For years I just picked from different lists and then made my own lesson plans for each child. It was terribly time-consuming. One of the many reasons I absolutely love Sonlight is that all my plans are done for me. I no longer have to stress about making lesson plans or reading lists. I simply grab the next week’s lesson and we’re off!
How do I school multiple ages with the same books?
That’s an easy one. Our school day essentially has two parts, table time and read aloud time.
As part of our morning homeschool routine, we jump right into our read aloud time after breakfast. All the children find something quiet to do while I grab another cup of coffee and our read aloud stack. During this time, I read our Bible, history, and general read alouds.
These subjects are all about learning new information, and children in a large range of ages can all learn the same information. Sonlight programs teach using biographies, historical fiction, and other books designed to appeal to children of all ages.
Table time is part of our afternoon routine. After we’ve had lunch and the baby is down for his nap, we grab our science, language arts, and math. This is where it can vary from child to child. Right now both Max and Caroline are doing Math-U-See Alpha, but Louisa is doing Primer.
In general, kids of different ages will be doing different levels of language arts and math. We include science with our table time because we can only do experiments when the baby is asleep.
It typically takes us about an hour and a half to get through our morning read aloud time (because we always read more than what is scheduled) and about an hour for table time.
So for two first graders and a preschooler*, they spend less than four hours a day with school work. Mind you, the entire read aloud time is spent playing, so it’s not really work.
*Louisa only participates in our table time because she wants to. She begged for her own math book, so I broke down and bought her Primer. Other than the math, she only does simple writing pages to help her develop her motor skills and we read a lot. That’s it. Her main job right now is to play, because after all, that is how very young children learn.
Do the kids really learn just by being read to?
Yes! As parents who went to public school, we often find ourselves in the trap of trying to recreate that environment and end up doing school at home, not homeschooling.
Children love stories. Imagine a storyteller (you) with eager children gathered around her. What would happen if she stopped at the most exciting part? The children would beg her to keep going! That’s exactly what Sonlight helps me accomplish. I’m cultivating a love of learning in my children through literature.
Literature-based learning is an educational philosophy based on children’s natural curiosity and love for stories.
By reading engaging stories, the kids make emotional attachments to the characters and their story. They remember who did what and why they did it. They may not remember exact dates and statistics, but who cares!
Tell me, what do you remember from your texts books in school? I don’t remember much if anything at all. But I do remember every novel and historical fiction I’ve read.
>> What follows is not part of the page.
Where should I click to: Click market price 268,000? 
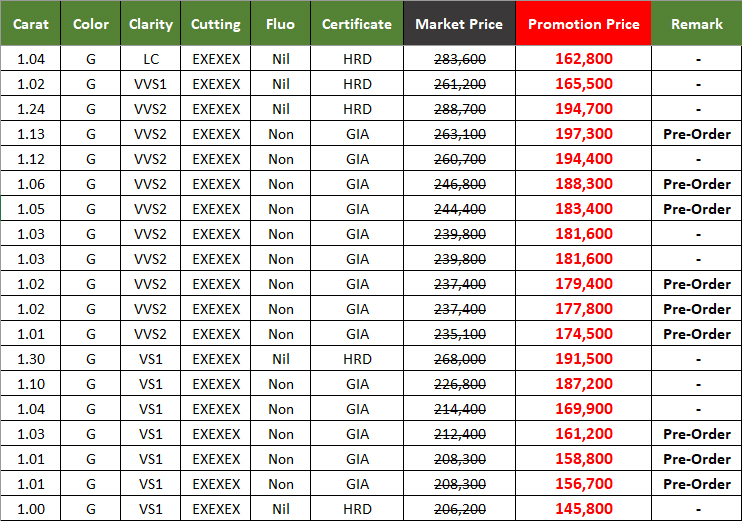[x=459, y=359]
I formed attachments and therefore memories of the characters and their lives.
But it costs so much??
This is probably the number one question I get asked.
“Sonlight seems expensive, is it really worth it?”
Let’s take a look at that.
Nowhere does it say that you have to get an All-Subjects Package (although I totally recommend that you do ), but if money is the one thing keeping you from making the best decision for your homeschool, let’s assume you are only getting a 4-Day Level Package.
Max and Caroline are doing 4-Day Level B which totals $498.09 if you don’t already have the required resources (Binder, Timeline, and Markable Map).
On average, people school for about ten months per year. If you average out that cost, you’re only looking at $50 per month. That’s just over $12 per week. And that’s if only one child is using it. For me, with two kids using it, the cost is cut in half!
What I’m saying is . . . it may seem like a lot up front, but this quality of education is well worth it.
Not to mention these perks:
- You can reuse the same curriculum for other children as they get older. You buy it once and use it for as long as you homeschool!
- With any Package purchase, you get SonlightCares which entitles you to a one-year guarantee, Sonlight Advisors, Repurchase Discounts, and more.
- Your children will develop a love for books and learning, something they will never get from a textbook.
- The countless hours you spend together while reading the wonderful stories will become treasured memories for all of you.
This post is already longer than I expected it to be so I’ll stop here.